Friday, 1 December 2017

Talking Metaphors

There was an interesting programme on metaphors on Radio 4 the other day, A Picture Held Us Captivehere's the link. In it, one Zia Haider Rahman examines the power of metaphor and its widespread abuse in the public sphere. Richard Dawkins, a prime offender, is in the frame from the get-go, and I was reminded of Marilynne Robinson's comment that 'Finding selfishness in a gene is an act of mind that rather resembles finding wrath in thunder' (and the Australian philosopher David Stove's 'Genes can be no more selfish than they can be (say) supercilious, or stupid'). But the 'selfish gene' metaphor trundles on, crushing all in its path, along with the clutch of biblically-inspired metaphors of the genome as the Book of Life, Code of Codes, etc.
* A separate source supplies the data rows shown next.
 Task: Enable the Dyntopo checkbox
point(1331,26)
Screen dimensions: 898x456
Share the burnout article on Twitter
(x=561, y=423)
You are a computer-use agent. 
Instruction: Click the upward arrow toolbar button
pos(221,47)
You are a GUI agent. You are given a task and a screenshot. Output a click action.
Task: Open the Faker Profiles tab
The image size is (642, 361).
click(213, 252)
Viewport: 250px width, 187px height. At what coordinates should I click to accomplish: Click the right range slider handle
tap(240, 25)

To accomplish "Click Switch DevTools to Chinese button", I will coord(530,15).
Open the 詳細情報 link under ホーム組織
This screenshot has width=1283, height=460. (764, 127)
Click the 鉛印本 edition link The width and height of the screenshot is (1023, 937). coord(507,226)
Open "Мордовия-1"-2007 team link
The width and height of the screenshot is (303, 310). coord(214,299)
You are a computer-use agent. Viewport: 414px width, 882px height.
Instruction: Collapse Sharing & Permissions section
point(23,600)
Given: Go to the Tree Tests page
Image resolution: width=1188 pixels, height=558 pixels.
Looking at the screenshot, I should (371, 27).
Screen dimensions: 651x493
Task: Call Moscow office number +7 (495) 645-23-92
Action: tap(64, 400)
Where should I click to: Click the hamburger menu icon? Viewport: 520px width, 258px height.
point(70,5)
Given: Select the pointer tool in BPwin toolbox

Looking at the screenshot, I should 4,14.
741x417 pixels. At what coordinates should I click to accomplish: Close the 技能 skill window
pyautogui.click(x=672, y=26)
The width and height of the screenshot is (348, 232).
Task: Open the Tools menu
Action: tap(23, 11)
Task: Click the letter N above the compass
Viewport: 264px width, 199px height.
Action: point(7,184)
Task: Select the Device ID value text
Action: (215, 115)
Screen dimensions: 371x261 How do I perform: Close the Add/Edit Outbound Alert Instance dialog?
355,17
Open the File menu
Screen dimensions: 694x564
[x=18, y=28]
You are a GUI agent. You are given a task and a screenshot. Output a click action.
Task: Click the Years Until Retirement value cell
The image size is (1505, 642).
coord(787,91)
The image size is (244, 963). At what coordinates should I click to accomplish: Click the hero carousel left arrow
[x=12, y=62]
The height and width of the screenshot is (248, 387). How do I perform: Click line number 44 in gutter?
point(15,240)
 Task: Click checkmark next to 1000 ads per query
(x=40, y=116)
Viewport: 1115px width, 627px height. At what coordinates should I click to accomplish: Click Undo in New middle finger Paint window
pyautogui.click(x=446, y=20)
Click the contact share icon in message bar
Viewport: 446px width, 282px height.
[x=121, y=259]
Metaphorical language like this is, as more than one contributor points out, massively reductionist, closing down other, more complex and nuanced ways of looking at things. Which is probably the intention.
 Of course, there might be a big question that's being skirted here: Is it actually possible to sustain any discourse for long, or to describe any reality, without resorting to metaphor?


  1. It's about finding the right, fair and just metaphor to suit the case surely? That's getting close to a definition for good poetry. 'Selfish' genes is just wrong.

  2. It is indeed - and there's a particular danger in science metaphors as they tend to be taken for definitive descriptions of the way things actually are. Which of course they actually aren't.